**Task item**
Begin at the line containing "The height and width of the screenshot is (420, 532)." in the entries below and end at the line containing "You are a computer-use agent. 924x587 pixels."; transcribe that range exactly and nothing outside it.

::::::

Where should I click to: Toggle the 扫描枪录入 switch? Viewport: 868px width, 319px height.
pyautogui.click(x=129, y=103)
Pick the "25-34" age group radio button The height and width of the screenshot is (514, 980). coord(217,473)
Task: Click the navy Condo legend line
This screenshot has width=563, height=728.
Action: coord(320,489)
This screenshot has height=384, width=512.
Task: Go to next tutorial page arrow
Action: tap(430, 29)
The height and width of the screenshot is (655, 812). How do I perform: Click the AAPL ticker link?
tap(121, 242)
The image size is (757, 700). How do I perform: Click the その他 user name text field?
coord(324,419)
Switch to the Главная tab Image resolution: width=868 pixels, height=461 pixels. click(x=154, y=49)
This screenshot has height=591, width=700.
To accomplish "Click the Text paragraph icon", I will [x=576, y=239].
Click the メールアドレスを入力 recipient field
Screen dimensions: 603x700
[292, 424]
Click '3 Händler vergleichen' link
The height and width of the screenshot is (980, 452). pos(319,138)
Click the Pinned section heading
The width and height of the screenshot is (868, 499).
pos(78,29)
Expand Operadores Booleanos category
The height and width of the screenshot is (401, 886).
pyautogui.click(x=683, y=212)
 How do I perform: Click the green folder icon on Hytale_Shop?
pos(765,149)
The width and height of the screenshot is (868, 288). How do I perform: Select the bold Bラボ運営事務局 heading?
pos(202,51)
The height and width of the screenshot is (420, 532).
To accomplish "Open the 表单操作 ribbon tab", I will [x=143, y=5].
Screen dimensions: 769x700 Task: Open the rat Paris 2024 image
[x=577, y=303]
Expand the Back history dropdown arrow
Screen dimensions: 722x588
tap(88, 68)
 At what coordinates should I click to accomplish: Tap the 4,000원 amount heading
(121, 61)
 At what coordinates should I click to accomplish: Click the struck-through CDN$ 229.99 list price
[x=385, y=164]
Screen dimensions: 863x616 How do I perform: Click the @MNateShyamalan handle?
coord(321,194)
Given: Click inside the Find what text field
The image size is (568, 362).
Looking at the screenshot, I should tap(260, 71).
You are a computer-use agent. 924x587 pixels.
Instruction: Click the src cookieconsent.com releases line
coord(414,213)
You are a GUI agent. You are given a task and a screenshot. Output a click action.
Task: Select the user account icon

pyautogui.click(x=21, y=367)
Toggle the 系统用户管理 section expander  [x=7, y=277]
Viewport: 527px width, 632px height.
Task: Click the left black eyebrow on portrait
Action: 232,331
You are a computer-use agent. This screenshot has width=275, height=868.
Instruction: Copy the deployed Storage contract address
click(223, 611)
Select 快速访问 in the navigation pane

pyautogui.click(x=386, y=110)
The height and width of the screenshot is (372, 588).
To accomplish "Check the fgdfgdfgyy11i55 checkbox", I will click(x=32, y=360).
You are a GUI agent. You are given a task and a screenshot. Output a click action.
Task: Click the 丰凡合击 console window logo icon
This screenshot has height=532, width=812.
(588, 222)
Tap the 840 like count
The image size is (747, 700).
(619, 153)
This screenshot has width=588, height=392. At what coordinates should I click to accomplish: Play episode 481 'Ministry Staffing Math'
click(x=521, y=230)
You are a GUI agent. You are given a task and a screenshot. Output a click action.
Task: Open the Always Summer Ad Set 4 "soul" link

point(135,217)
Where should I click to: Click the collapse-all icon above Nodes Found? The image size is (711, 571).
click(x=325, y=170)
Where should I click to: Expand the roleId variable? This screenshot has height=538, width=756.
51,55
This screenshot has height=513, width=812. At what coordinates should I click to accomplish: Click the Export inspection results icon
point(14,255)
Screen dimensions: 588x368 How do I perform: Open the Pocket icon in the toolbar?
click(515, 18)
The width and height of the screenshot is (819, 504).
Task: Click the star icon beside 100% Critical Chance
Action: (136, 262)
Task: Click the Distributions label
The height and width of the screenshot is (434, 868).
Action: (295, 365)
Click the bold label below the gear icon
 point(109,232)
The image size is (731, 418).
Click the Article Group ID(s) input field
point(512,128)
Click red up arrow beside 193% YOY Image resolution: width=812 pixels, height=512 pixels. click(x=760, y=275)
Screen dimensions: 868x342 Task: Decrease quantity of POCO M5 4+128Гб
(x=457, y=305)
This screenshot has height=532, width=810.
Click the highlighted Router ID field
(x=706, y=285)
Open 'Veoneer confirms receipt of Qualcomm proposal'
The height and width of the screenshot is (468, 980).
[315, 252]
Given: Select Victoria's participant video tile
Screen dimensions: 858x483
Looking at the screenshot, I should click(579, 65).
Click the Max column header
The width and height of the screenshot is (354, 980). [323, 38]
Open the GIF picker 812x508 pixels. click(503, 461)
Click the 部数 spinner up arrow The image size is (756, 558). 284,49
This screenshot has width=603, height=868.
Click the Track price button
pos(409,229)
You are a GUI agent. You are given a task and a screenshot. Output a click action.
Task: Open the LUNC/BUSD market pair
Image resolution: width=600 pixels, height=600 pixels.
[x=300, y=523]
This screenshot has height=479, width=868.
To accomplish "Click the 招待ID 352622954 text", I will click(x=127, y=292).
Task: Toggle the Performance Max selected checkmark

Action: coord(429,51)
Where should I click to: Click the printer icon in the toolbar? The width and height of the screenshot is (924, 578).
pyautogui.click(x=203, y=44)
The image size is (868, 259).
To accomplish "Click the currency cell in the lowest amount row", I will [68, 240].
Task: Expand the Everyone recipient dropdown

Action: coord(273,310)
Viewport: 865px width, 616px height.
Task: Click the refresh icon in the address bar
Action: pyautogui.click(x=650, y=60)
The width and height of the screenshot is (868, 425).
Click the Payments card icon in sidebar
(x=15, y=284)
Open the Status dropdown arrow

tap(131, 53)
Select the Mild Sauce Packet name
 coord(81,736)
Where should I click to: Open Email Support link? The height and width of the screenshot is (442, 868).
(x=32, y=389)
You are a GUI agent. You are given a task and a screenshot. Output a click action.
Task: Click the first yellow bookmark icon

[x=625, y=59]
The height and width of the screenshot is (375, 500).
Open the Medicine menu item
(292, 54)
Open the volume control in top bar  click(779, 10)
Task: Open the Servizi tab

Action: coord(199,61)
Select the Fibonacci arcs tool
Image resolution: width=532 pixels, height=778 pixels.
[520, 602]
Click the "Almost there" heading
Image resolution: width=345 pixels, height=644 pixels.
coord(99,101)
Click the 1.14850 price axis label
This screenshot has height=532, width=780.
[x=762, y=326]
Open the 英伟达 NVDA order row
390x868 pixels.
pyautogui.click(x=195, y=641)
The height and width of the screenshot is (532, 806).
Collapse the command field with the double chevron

::::::

**Completed exercise**
The height and width of the screenshot is (420, 532).
To accomplish "Open the 表单操作 ribbon tab", I will [x=143, y=5].
Screen dimensions: 769x700 Task: Open the rat Paris 2024 image
[x=577, y=303]
Expand the Back history dropdown arrow
Screen dimensions: 722x588
tap(88, 68)
 At what coordinates should I click to accomplish: Tap the 4,000원 amount heading
(121, 61)
 At what coordinates should I click to accomplish: Click the struck-through CDN$ 229.99 list price
[x=385, y=164]
Screen dimensions: 863x616 How do I perform: Click the @MNateShyamalan handle?
coord(321,194)
Given: Click inside the Find what text field
The image size is (568, 362).
Looking at the screenshot, I should tap(260, 71).
You are a computer-use agent. 924x587 pixels.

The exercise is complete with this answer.